*Data in this exercise:*
********
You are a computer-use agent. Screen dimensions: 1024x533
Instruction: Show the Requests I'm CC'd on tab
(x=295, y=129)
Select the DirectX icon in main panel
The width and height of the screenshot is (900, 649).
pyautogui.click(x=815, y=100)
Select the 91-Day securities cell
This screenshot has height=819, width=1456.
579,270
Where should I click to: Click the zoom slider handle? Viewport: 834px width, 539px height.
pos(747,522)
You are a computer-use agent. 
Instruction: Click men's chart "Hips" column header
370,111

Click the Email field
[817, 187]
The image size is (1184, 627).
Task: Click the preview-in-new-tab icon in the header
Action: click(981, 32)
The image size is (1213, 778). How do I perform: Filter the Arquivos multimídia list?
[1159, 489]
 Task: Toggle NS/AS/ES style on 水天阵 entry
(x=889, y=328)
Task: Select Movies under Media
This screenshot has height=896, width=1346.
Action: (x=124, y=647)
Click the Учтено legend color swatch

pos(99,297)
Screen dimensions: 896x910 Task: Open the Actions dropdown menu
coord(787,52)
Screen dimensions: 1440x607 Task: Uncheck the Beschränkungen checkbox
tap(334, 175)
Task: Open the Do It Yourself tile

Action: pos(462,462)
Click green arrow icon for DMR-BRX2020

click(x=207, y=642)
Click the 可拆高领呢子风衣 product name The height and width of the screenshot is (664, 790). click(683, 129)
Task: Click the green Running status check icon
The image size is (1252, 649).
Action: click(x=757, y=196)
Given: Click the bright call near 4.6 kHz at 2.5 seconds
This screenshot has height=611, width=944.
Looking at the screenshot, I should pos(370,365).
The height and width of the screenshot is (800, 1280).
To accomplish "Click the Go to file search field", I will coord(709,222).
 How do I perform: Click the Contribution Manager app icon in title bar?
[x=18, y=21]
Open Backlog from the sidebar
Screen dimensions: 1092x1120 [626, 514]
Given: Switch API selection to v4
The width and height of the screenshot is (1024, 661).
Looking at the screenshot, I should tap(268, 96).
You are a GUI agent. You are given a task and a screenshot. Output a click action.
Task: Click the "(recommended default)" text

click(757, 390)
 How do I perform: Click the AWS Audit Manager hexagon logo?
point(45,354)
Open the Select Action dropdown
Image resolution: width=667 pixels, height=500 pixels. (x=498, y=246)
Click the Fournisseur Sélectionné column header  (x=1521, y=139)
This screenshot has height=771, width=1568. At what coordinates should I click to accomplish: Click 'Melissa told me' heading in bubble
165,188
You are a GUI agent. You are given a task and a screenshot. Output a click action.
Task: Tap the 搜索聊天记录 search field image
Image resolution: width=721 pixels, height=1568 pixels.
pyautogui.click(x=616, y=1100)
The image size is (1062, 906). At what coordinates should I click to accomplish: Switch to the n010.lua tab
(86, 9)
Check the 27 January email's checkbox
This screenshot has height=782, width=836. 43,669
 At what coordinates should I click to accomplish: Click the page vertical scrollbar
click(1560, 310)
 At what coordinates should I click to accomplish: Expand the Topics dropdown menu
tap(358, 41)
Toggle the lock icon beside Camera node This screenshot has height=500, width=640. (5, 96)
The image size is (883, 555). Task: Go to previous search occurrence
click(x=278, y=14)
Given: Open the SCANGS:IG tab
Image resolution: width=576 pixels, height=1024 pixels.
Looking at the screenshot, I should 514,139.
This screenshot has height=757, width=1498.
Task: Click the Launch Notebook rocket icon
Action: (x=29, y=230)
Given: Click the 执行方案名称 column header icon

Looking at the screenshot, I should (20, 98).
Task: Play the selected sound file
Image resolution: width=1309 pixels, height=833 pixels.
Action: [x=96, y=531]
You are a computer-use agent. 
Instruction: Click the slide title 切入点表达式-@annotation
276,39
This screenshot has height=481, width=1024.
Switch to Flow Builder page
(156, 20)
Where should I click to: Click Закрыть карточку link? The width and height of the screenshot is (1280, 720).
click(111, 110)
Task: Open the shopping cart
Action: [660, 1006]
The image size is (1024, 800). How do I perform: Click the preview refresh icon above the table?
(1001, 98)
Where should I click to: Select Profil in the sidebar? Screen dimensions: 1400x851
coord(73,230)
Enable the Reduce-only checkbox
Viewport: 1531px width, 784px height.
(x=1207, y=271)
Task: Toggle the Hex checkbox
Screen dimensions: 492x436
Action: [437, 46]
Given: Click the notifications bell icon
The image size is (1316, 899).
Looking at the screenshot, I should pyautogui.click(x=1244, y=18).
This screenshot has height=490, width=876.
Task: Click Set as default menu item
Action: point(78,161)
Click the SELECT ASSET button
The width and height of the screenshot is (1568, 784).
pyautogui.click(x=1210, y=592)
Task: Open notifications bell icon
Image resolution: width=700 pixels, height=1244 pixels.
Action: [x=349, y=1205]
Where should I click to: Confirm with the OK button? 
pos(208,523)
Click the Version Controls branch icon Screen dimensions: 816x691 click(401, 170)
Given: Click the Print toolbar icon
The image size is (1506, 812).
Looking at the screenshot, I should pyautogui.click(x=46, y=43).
********
*What the task asks:* In the records above, find every line with the word "file" and copy it.

*Your solution:*
To accomplish "Click the Go to file search field", I will coord(709,222).
Task: Play the selected sound file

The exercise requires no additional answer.